**Exercise data**
──────────────────────────────
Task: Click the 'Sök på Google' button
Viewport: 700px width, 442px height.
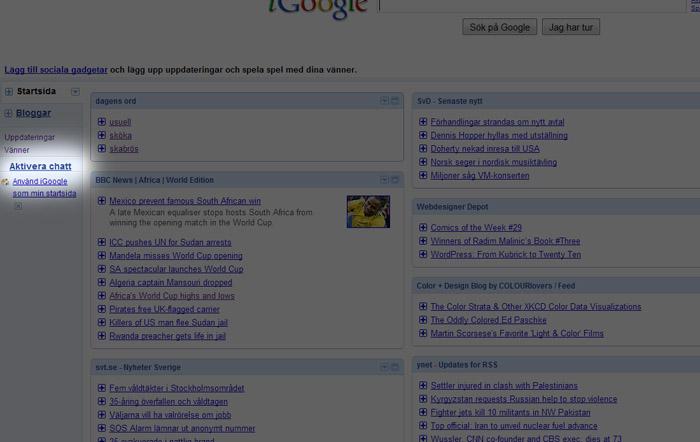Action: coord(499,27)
──────────────────────────────
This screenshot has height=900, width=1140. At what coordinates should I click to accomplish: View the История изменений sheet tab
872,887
──────────────────────────────
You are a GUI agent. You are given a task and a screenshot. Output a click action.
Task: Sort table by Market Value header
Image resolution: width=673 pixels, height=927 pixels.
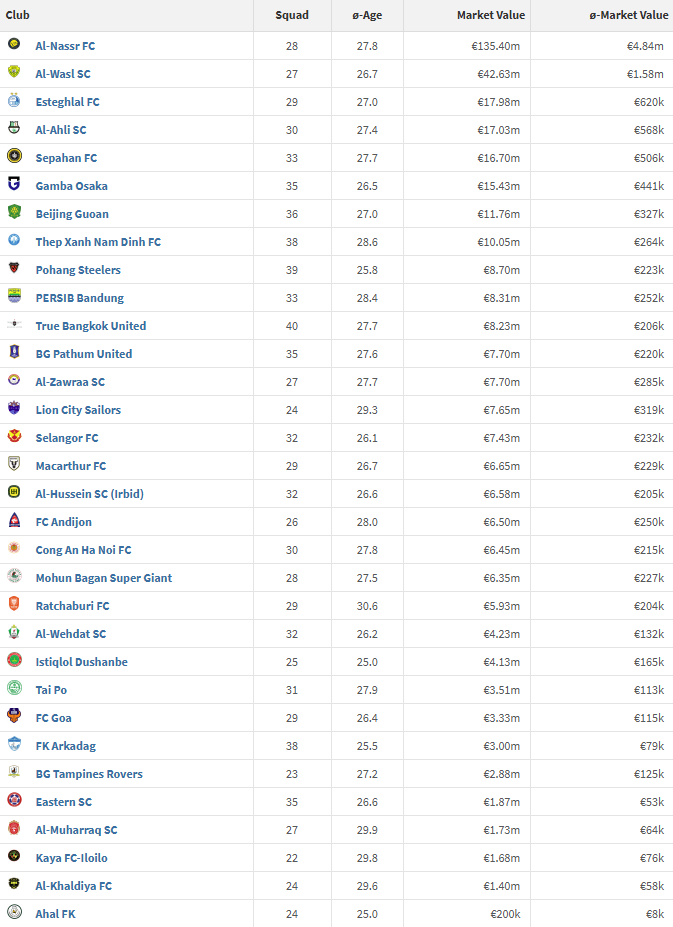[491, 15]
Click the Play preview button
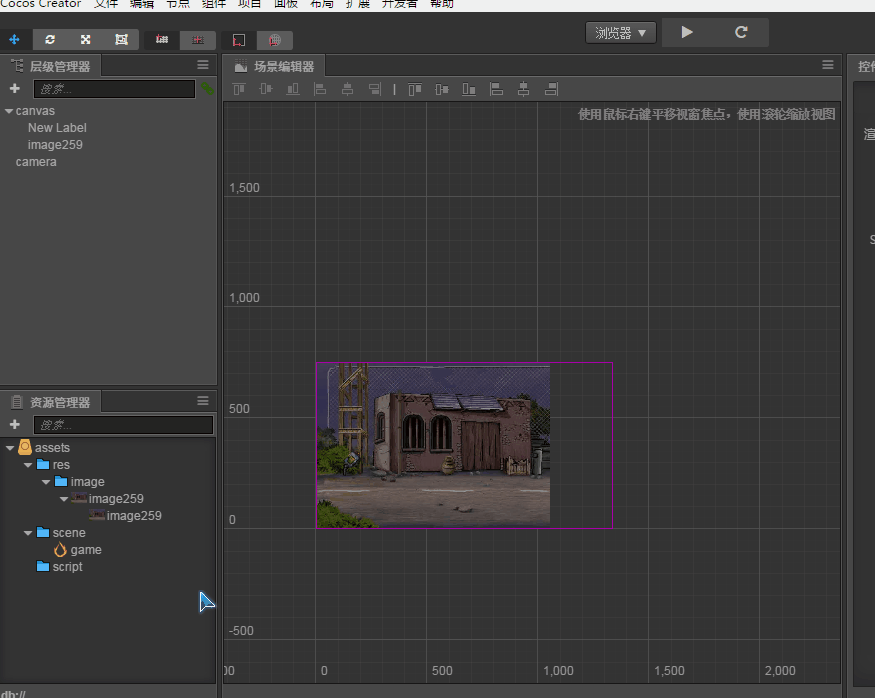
──────────────────────────────
**Requirement**
An exact copy is needed of the entries above, starting at the line that holds "Task: Sort table by Market Value header" and stopping at the line that holds "Click the Play preview button", both kept; pictures stay out.

**Exercise answer**
Task: Sort table by Market Value header
Image resolution: width=673 pixels, height=927 pixels.
[491, 15]
Click the Play preview button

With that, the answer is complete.